» Document text
# Come on Guys?



## frank

Couple of weeks ago I was in Beautiful cape Ann MA. I like the town of Rockort especially and the Bears Neck Historic Area in particular. But the utility folks do you no favours with their cheap crappy installations. No doubt they charge you full price for your utility calls but give you cheap price installs. Nice area spoilt. Shame.,

Frank


----------



## 480sparky

Try traveling abroad!


----------



## frank

I do. And often. But then the USA is not a 3rd world country. Is it?

Frank


----------



## 480sparky

frank said:


> I do. And often. But then the USA is not a 3rd world country. Is it?
> 
> Frank


Not yet.


----------



## jabix

480sparky said:


> Not yet.


But if we keep letting averyone into our country we could end up as a third world country


----------



## HighWirey

jabix said:


> But if we keep letting averyone into our country we could end up as a third world country


We are alredy in the spiral.

I love the USA, however I am just a peanut at the helm, with no steering power. My rudder is broke.

Work'in For That Free Tee . . .


----------



## 480sparky

HighWirey said:


> We are alredy in the spiral.

» Listed entries
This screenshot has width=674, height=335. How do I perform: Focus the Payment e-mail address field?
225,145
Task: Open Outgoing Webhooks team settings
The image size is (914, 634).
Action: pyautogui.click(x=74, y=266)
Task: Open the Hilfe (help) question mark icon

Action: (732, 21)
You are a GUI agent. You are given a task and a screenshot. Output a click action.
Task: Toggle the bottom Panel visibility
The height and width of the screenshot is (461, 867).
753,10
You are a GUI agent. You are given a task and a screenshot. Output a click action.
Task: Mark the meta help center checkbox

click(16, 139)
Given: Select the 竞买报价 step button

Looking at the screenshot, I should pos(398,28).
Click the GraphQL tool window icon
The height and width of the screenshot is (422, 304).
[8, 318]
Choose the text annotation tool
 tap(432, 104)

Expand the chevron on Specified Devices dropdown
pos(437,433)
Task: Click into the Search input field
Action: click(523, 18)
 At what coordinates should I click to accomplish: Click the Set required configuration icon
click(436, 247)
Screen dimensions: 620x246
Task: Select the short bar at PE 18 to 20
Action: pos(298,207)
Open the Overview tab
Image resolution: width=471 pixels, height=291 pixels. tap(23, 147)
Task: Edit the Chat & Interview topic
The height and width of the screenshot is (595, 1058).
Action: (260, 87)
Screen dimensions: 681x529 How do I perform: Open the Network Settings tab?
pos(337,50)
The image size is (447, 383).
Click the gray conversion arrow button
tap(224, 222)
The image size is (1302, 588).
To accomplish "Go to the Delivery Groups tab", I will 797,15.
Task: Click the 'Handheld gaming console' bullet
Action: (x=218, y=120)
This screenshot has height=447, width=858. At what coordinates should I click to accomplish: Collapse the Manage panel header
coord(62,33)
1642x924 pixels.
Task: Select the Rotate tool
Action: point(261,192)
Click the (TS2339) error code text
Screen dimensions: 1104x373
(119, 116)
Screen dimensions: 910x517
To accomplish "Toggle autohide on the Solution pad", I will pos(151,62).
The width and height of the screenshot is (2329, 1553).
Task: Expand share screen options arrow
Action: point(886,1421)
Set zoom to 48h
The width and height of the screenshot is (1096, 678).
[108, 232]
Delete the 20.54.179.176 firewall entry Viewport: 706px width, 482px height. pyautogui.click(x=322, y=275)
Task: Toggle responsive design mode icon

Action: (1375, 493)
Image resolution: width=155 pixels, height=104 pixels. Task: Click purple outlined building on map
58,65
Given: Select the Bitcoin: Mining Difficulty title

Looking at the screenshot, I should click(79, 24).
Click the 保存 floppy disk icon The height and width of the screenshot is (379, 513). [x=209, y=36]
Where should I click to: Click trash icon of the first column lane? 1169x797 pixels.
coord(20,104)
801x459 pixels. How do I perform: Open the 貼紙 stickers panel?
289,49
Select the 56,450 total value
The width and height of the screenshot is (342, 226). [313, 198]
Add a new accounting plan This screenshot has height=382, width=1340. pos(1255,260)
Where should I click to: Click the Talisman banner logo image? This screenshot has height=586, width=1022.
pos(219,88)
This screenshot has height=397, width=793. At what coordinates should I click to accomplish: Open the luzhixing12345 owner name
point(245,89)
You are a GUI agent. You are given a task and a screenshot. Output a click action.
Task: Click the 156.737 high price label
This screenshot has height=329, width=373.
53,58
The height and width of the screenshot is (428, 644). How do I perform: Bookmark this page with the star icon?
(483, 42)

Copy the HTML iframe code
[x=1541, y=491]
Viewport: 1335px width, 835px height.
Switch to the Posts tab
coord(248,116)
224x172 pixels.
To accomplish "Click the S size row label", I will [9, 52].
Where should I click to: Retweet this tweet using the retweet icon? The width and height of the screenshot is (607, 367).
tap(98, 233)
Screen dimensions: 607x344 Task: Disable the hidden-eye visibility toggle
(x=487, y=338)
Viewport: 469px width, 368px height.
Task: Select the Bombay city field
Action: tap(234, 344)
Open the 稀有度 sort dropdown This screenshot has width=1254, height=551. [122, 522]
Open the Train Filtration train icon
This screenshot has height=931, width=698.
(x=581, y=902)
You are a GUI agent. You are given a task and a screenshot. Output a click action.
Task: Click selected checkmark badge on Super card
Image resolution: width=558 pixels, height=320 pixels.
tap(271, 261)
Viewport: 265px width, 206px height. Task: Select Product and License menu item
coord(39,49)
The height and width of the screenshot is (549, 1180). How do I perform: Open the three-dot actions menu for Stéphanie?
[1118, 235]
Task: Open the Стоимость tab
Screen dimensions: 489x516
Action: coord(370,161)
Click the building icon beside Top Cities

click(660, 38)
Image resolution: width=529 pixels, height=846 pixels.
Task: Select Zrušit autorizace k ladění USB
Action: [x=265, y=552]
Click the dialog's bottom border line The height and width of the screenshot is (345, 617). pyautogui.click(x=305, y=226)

» Tasks to complete
a – In the forum thread about utility work on Cape Ann, which historic area does frank say he likes in particular?
b – Duplicate the Cape Ann forum thread word for word, everything from "## HighWirey" down to "Free Tee . . .".
c – Go on with the Cape Ann forum thread from the point where it stops.
The records come from a separate source.

» Expected outputs
a – The Bears Neck Historic Area.

b –
## HighWirey

jabix said:


> But if we keep letting averyone into our country we could end up as a third world country


We are alredy in the spiral.

I love the USA, however I am just a peanut at the helm, with no steering power. My rudder is broke.

Work'in For That Free Tee . . .

c –
> 
> I love the USA, however I am just a peanut at the helm, with no steering power. My rudder is broke. . .


Pienso que comenzaré español que aprende tan puedo mantener mi trabajo. 



HighWirey said:


> Work'in For That Free Tee . . .


¿Yo me pregunto donde mina es?


----------



## chenley

¿Yo me pregunto donde mina es?[/quote]

Estoy en el proceso de aprender español, duro el trabajo que estuve en yo no podría comprender cualquiera de los fabricantes de marcos. Eso liberta camisa está en lo es la manera mantiene justo verificar el correo, lol.

EDIT: Damn, that doesn't translate back to English very well.


----------



## 480sparky

chenley said:


> EDIT: Damn, that doesn't translate back to English very well.


Las marcas el sentido suficiente bueno a mí.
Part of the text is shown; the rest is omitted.